Advisory board member at Delamere, Professor Sir Cary Cooper says that rankings such as these can’t be addressed with the cosmetic ‘quick fixes’ he describes as “bean bags and ping pong tables”. He states that employees want genuine perks or benefits that have “a meaningful impact on their quality of life”, such as optional work-from-home initiatives.
Engineering with benefits
It may sound too good to be true, but new engineers might never have had it so good. As hackajob’s Mark Chaffey says, for employers to attract the best talent, not only do “salary offerings need to reflect the rising costs of living”, but there needs to be a “strategy reset” when it comes to perks and benefits. “Think private health, dental care, topped up pensions and more annual leave. These are the popular benefits demands of today.”
Google says it provides “Googlers and their loved ones with a world-class benefits experience, focused on supporting their physical, financial, and emotional wellbeing. Our benefits are based on data and centred around our users: Googlers and their families.” Flexible hours, student loan reimbursement, four ‘work from anywhere’ weeks per year, childcare, transgender advocacy and bonuses are just a few of the benefits on offer.

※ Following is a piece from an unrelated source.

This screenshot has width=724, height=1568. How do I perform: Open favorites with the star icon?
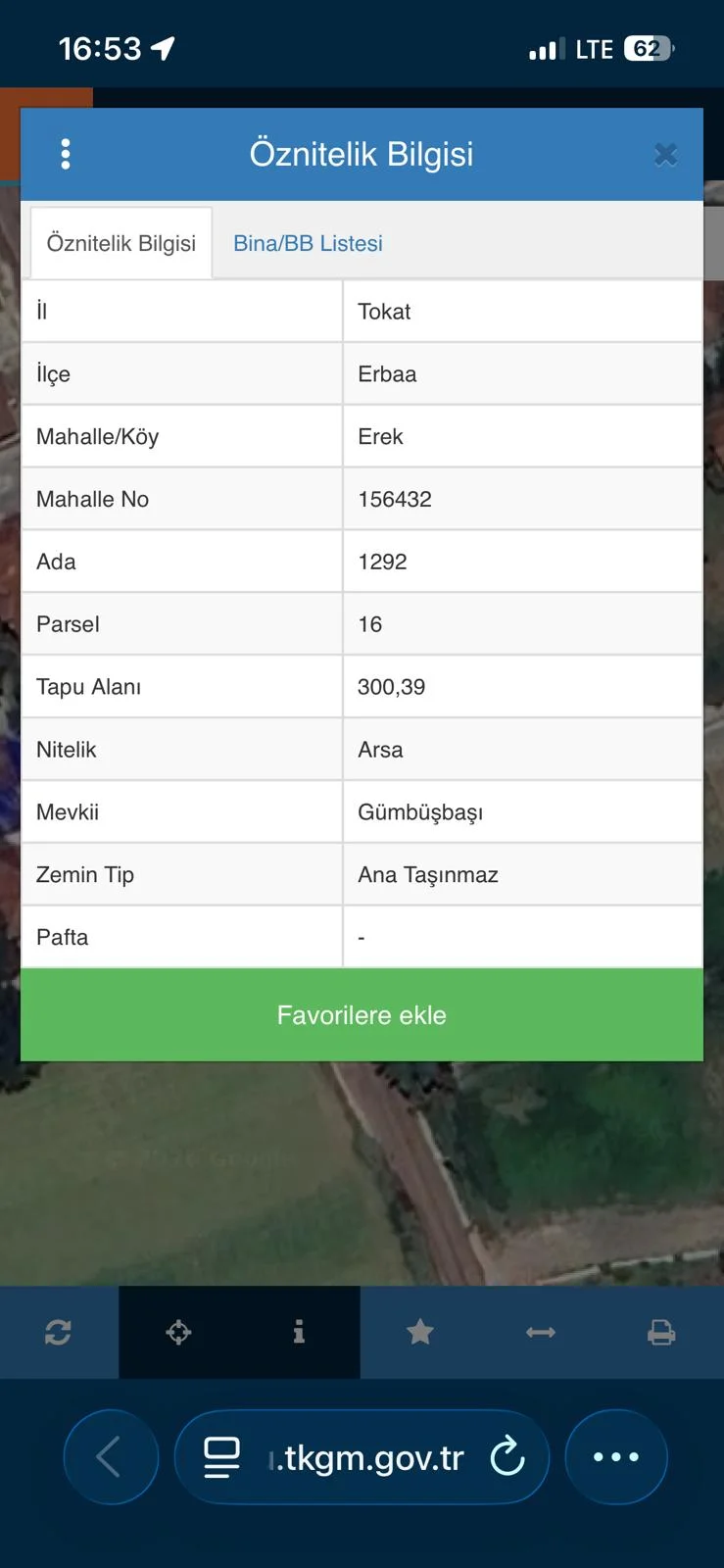coord(420,1332)
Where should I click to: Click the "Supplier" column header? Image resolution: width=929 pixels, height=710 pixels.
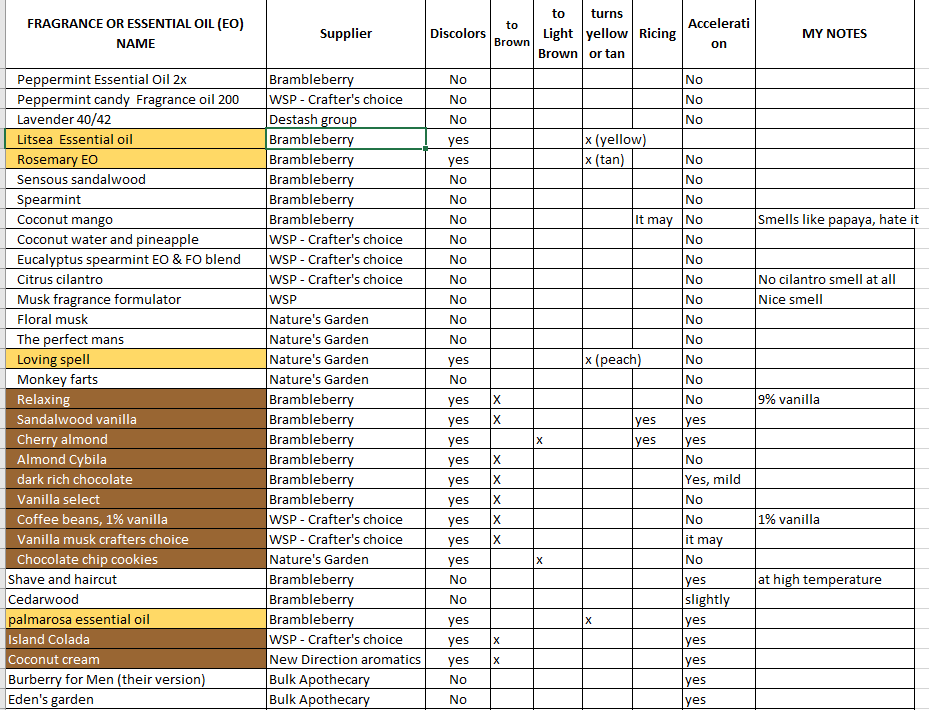coord(345,33)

Challenger bank Monzo targets its online-only fintech platform at the under-34 segment, while tailoring its employee benefits to suit a similar demographic. Its parental leave package goes way beyond statutory compliance thresholds. Employers can expect to benefit from a £1,000 annual learning budget to support personal development, as well as access to health insurance schemes through AXA and Medicash. Couch-surfing platform Airbnb incentivises its office-based workers with free food and drink throughout the day while providing approximately £2,000 a year to spend on a trip to any Airbnb listing worldwide.
But it’s not just the package on offer that counts. When looking to hire, employers must move fast, says Chaffey. “Companies need to pin down talent in this competitive landscape. The average time to hire using our platform is 21 days, and often happens quicker than this. If you find great talent, make an offer and work hard to secure them... and quickly.”